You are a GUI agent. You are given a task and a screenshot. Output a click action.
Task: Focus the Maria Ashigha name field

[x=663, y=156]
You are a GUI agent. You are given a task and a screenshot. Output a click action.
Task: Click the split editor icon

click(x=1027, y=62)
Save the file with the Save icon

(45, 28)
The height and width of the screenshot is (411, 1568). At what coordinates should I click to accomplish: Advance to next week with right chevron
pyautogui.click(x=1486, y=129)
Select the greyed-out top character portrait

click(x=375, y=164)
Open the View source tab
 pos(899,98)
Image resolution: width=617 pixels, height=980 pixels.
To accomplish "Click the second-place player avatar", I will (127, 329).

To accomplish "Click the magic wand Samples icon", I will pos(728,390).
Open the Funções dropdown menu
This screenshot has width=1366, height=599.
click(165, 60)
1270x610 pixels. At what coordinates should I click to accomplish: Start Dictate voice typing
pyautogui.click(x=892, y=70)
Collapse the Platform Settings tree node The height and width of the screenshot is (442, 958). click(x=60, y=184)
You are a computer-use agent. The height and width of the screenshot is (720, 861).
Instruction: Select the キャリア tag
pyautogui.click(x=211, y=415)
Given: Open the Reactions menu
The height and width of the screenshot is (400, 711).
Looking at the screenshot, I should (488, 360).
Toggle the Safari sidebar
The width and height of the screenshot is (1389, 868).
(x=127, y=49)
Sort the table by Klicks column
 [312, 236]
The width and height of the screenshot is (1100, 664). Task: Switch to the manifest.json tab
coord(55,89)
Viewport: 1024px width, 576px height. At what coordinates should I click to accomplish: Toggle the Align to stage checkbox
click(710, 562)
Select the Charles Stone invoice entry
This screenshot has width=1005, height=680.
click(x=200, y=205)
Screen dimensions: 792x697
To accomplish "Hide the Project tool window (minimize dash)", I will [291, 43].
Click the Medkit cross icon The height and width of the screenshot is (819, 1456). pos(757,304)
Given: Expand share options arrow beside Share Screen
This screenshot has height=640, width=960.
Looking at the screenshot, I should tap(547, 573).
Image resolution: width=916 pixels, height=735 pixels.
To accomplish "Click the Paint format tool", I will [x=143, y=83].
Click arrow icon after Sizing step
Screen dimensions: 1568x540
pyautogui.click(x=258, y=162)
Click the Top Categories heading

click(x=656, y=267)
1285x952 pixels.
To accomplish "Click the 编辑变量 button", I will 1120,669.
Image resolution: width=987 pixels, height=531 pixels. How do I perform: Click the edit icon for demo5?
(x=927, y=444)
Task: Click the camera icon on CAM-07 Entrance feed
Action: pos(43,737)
*****
→ **WHAT YOU HAVE TO DO**
Count the lines of the material above that contain the string "Image", treating uppercase and lowercase as different, and reply with the number alone.

→ **RESPONSE**
3